Formation and characterization of epitaxial phthalocyanine and perylene monolayers and bilayers on Cu(100): Low-energy electron diffraction and thermal desorption mass spectrometry studies

Abstract

Ordered monolayer and multilayer thin films of copper phthalocyanine (CuPc) and perylene dicarboxylic dianhydride (PTCDA) have been grown on Cu(100) single crystals. CuPc grows in a commensurate square lattice configuration, with two equivalent domains consisting of closest packed, flat lying Pc rings, rotated at ±21.8° from the principle Cu(100) axes. The dimensions of these square lattices (b1=b2=13.7 Å) are comparable to those observed using other substrates which interact weakly with the Pc overlayer (layered metal dichalocogenides, cleavage faces of single-crystal salts). PTCDA grows in a commensurate rectangular lattice (5√2×4√2)-R=45°, whose dimensions (b1=14.5 Å, b2=18.1 Å) are significantly different than those seen on weakly interacting substrates. Low-energy electron diffraction (LEED), x-ray photoelectron spectroscopy, and thermal desorption mass spectroscopy (TDMS) data for the adsorption of this molecule strongly suggest that the first monolayer is dissociatively adsorbed to the Cu(100) surface. Growth of ordered layers of PTCDA has also been carried out on a Cu(100) surface modified with 1–2 ML (monolayers) of an ordered CuPc film.
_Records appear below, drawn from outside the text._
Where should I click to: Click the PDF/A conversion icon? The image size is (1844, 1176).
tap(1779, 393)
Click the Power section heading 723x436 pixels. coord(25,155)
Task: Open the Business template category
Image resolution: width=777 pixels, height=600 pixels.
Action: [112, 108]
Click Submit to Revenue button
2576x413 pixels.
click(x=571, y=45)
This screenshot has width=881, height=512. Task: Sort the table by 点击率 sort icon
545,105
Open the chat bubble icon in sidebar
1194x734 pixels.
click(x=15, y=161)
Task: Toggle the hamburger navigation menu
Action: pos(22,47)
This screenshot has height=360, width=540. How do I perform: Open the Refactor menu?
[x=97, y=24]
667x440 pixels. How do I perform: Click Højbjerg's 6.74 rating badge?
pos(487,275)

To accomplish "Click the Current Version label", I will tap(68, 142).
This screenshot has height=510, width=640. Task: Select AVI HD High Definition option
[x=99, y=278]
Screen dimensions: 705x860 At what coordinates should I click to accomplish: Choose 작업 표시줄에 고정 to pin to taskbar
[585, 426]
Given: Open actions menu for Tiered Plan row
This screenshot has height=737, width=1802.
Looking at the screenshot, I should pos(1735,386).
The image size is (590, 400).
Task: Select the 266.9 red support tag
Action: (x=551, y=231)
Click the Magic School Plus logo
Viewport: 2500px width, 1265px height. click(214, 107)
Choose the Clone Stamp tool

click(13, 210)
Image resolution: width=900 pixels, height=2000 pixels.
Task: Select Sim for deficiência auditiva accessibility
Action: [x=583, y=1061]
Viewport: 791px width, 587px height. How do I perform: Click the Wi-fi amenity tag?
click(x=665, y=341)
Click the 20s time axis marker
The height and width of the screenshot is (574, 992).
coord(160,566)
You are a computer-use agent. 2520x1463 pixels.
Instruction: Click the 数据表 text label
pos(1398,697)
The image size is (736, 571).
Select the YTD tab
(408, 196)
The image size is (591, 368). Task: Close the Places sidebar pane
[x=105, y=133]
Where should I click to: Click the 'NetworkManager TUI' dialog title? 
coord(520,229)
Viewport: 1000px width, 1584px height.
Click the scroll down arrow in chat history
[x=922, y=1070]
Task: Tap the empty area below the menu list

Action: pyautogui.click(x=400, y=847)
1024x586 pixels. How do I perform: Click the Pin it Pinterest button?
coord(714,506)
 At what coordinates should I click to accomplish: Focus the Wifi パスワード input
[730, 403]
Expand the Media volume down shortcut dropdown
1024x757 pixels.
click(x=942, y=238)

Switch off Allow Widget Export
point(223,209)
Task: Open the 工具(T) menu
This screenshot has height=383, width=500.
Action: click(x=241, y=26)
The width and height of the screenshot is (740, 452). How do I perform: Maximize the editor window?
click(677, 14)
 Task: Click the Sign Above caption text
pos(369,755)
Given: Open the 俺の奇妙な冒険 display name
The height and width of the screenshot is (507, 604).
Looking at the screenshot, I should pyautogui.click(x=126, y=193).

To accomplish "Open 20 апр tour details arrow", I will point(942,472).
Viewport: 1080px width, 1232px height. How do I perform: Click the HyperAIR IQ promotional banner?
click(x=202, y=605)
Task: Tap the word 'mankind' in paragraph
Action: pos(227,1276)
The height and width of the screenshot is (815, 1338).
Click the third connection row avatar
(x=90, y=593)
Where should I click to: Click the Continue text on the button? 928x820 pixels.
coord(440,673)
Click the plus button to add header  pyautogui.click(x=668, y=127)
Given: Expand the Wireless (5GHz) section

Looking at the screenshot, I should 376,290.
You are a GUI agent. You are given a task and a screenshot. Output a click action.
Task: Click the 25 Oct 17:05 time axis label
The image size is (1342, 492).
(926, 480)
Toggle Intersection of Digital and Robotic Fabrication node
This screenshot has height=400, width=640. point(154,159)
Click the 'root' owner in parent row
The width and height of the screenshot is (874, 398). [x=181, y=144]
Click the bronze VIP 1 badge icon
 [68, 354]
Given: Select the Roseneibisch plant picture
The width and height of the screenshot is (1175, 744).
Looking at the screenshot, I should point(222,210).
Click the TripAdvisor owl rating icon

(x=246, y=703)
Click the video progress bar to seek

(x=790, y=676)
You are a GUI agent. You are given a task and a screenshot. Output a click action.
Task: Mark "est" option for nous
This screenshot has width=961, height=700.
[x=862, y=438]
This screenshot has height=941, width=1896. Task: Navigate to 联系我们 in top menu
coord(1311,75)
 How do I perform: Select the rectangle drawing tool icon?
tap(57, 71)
LEED and TDMS data indicate the formation of a new commensurate rectangular unit cell (b1=13.7 Å, b2=20.5 Å) for these PTCDA/CuPc/Cu(100) overlayers, which suggest that the CuPc layer controls the architecture of the subsequent PTCDA layers. The formation of a wide range of highly ordered organic heterojunctions appears to be possible, starting with a strongly adsorbed first layer, on surfaces such as single-crystal metals.